Lately I've been listening in awe to Troy Du Moulin and facilitator Chris Dancy on Pink Practitioner Radio. I wish I had been listening from the start: now I'm digging into the back chapters. (Here's the RSS).
It's fabulous stuff but I found that it's not - for me - perfect. I actually disagreed with Troy! which doesn't happen very often. I was listening to Episode 24 on Problem and Availability Management, where Troy said something like "if its not defined you can't control it and if you can't control it you can't manage it and if you cant manage it you can't improve it", justifying the CMM maturity progression. This is a bit like that old saw about "you can't manage what you can't measure". I've ranted against that before. In this case if you can't define and measure and manage you can't improve, which I can't agree with either.

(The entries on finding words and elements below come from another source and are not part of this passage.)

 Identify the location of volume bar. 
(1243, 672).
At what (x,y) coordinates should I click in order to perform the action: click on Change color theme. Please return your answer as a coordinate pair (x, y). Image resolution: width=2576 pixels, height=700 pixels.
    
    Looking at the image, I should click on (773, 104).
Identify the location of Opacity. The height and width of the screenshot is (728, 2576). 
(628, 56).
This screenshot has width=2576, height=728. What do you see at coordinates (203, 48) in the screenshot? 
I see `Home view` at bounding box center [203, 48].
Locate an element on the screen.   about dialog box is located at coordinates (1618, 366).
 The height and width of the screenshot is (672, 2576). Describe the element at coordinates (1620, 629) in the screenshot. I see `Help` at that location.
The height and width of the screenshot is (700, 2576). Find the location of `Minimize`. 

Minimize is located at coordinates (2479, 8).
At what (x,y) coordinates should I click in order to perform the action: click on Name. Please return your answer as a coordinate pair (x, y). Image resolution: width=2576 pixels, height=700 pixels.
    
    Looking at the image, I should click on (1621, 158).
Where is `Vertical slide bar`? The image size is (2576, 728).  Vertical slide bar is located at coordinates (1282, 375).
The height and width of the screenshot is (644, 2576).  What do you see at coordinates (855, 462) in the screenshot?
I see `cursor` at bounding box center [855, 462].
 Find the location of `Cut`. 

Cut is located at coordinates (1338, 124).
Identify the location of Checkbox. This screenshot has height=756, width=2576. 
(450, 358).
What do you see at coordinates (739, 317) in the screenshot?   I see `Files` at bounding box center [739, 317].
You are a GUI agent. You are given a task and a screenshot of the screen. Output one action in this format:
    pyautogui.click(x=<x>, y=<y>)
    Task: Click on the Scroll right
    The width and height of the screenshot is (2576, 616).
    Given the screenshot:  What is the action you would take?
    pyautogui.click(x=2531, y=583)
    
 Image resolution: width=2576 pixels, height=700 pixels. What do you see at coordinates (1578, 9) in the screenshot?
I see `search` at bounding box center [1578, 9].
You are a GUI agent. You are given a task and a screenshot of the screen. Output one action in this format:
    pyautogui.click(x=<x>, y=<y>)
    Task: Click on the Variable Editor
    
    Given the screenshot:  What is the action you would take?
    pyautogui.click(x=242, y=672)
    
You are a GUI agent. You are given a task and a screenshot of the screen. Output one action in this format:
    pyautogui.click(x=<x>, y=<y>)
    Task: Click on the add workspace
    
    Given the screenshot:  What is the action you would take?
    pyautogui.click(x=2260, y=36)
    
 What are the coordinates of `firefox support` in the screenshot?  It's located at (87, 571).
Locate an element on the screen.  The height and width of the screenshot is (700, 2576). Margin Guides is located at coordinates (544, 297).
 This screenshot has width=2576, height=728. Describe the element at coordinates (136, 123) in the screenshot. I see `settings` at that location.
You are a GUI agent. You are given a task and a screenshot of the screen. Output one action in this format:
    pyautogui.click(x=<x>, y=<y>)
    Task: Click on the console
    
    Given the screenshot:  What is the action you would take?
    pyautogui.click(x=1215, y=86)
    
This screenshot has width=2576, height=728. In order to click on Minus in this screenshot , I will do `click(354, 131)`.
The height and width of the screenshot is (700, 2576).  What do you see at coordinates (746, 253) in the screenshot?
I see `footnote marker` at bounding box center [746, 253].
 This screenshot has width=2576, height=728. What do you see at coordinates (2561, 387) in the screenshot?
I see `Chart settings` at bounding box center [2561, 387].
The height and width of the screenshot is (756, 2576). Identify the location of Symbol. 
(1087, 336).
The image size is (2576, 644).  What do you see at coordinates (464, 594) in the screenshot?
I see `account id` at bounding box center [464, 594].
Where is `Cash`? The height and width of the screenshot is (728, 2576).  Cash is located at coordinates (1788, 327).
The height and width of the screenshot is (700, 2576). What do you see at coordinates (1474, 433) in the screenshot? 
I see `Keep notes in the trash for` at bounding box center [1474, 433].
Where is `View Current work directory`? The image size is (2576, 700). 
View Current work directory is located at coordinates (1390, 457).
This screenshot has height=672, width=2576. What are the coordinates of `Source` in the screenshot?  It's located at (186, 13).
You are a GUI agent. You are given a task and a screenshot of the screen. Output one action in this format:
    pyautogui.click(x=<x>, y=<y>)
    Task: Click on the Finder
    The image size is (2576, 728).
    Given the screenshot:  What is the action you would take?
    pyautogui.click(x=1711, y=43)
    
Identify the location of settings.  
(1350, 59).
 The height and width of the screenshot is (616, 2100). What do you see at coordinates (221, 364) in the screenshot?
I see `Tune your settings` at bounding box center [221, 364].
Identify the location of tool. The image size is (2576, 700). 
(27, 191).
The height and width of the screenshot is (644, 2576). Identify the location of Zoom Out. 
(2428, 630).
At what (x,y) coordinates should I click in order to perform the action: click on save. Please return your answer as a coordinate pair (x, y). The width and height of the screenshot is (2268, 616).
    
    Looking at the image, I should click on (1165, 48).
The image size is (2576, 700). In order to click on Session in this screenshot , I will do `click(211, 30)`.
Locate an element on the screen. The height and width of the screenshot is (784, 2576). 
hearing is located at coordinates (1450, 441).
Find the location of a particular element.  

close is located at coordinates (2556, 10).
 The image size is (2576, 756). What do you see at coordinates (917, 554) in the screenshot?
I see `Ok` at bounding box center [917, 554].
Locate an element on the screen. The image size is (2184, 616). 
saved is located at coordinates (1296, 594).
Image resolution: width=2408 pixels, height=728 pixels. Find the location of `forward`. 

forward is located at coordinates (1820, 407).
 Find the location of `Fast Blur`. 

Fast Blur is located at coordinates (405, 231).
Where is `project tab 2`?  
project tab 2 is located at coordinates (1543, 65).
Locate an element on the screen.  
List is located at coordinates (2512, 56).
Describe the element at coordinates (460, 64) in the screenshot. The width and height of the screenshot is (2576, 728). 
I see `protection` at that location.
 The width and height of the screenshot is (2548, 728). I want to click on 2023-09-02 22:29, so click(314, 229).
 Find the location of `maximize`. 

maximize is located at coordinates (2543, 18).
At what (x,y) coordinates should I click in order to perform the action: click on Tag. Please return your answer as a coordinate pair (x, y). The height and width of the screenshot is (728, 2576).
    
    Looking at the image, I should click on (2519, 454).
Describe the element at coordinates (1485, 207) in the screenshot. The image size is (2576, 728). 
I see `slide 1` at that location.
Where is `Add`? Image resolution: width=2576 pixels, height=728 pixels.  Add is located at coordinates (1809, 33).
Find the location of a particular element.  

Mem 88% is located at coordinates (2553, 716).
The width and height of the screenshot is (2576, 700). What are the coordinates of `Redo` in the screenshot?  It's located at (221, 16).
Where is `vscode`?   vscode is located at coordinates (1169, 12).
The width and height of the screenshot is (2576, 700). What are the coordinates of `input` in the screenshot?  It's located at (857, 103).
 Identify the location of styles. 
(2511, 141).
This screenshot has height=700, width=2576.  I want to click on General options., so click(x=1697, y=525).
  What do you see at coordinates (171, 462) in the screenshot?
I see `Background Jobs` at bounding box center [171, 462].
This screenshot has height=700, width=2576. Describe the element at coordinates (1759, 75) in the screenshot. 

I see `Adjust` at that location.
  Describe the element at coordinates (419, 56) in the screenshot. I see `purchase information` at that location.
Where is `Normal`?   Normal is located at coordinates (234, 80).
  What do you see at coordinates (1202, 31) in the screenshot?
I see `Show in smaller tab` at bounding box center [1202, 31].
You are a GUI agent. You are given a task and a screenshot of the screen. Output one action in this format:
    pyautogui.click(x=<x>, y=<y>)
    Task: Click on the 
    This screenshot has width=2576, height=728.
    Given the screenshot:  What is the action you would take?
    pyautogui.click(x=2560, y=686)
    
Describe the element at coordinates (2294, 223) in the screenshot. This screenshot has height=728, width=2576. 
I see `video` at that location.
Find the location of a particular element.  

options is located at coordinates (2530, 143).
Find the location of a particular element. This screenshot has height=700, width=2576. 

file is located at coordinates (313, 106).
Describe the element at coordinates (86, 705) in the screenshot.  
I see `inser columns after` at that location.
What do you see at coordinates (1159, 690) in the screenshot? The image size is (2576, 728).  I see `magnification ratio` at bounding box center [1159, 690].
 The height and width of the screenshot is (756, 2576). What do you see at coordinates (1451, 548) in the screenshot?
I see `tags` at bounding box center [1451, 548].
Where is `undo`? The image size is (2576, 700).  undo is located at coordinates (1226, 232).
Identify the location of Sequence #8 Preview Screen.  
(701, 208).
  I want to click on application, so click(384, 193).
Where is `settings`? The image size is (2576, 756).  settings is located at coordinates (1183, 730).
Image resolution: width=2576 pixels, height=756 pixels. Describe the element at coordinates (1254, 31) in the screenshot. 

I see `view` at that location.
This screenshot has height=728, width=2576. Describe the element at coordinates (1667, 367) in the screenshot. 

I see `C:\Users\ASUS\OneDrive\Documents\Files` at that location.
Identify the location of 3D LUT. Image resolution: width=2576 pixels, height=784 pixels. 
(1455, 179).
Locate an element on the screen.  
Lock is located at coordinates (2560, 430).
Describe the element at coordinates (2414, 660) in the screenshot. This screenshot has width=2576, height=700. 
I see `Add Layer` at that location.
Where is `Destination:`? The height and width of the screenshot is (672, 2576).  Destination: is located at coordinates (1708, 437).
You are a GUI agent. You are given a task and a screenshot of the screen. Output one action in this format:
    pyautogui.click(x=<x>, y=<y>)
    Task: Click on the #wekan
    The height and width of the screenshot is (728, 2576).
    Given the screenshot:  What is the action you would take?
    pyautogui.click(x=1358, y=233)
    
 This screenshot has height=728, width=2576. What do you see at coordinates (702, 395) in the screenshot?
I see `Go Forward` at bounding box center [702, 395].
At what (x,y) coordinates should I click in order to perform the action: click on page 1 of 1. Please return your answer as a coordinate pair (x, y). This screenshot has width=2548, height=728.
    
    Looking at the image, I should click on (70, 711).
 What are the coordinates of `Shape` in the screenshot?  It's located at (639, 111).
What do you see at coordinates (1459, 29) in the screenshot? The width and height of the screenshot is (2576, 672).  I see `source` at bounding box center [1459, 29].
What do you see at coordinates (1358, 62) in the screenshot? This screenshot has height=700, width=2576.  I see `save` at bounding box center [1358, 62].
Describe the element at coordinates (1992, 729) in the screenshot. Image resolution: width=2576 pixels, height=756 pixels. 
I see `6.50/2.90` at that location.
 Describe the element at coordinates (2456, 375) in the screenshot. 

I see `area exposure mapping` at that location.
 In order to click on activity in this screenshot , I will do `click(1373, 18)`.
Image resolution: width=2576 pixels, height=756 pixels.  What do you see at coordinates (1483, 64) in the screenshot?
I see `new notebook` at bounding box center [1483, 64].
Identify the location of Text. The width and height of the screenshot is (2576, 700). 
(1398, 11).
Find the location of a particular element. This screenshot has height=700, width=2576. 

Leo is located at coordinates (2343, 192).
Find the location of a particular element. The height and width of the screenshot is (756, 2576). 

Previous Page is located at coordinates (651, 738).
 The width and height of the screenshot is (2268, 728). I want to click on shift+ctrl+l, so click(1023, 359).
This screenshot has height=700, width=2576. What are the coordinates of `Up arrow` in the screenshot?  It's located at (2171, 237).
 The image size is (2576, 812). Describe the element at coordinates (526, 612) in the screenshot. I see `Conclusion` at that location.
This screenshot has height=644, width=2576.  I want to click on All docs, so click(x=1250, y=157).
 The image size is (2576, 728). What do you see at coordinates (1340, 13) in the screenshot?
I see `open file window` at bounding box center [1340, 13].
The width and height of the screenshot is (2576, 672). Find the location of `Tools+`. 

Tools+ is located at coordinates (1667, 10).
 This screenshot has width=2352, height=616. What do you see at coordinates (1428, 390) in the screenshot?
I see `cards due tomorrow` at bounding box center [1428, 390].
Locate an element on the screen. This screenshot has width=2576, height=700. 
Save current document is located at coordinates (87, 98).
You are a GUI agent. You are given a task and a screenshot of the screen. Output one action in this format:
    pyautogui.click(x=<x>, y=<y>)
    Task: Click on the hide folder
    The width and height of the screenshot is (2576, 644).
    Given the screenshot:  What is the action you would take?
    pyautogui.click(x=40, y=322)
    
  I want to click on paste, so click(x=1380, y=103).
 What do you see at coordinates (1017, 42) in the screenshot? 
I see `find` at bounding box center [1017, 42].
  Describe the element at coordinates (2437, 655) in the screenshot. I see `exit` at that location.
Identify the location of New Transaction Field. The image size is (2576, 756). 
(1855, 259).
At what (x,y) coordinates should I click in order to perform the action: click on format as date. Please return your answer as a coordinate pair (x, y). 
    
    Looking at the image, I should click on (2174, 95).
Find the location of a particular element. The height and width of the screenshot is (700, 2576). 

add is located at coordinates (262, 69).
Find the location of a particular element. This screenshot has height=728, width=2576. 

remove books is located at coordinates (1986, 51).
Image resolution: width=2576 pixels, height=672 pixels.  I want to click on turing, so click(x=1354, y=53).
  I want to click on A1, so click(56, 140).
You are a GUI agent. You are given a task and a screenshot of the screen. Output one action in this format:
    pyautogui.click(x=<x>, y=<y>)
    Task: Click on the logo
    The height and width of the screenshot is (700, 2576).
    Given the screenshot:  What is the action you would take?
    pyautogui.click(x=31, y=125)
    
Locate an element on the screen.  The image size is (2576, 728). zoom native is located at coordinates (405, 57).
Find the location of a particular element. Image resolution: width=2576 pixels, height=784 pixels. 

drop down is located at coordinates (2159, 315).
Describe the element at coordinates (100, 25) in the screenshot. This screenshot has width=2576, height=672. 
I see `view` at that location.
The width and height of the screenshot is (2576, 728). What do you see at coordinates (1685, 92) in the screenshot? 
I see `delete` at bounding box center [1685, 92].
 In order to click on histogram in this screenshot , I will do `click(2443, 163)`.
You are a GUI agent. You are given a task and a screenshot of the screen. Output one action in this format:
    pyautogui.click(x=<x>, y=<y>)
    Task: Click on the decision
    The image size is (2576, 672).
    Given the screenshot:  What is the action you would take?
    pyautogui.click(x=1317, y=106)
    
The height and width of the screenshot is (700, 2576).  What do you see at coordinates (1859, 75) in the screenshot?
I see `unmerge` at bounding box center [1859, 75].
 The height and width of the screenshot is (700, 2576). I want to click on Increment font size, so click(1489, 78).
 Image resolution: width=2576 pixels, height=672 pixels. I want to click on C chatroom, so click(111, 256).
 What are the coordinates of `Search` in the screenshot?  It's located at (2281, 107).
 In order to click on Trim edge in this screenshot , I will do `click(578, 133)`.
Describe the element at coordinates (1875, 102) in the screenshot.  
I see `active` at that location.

The very first thing we should do is improve. CSI should come at the start where we identify those things that it is intuitively obvious we can get on with improving right away. Improvement begins now. I've said it before: CMM is back to front.
In the same podcast Troy mentions "good, better, best". We agree there: it doesn't have to be perfect from the start. Let's apply that to principle to how we do improvement:
- start with rough obvious improvement
- then manage and measure the practice to identify better improvement. These will be rough (good) measures.
- then standardise (i.e. define) the practice and make any process repeatable. This gives best planning input for improvement and best measurement.
There, that's CMM backwards.
Waiting to measure anything is a bad idea: get some metrics now. Measurement is like sex: when it is good it is great and when it is bad it is still better than nothing. (There goes another 10% of readers). Bad metrics are good incentives: those people being measured will work hard to improve the data quality and create better metrics.
And waiting to improve is just nuts. Ask the people doing the practice: they'll soon tell you some areas that can be improved right now. I don't need any fancy instrumentation or planning to find that out. ITIL might have misguidedly made CSI the fifth book but actually reading the book will tell you CSI comes at the start. Of course the CSI book launches into all sorts of navel gazing which is just more delay. If you want to do some baselines and assessments and who knows what, go ahead. But get on and fix something in the meantime. Then use all that planning to make your improving better.
No doubt we will - as always - debate this until we end up agreeing it is a disconnect in terminology, a matter of semantics and we are actually saying the same things. But I really really dislike the messages that are sent by saying you can't manage what you can't measure, and you can't improve what you aren't managing. It comes through as well in CMM saying that level 5 is Optimising: back to front.
Get measuring and get improving: start both now.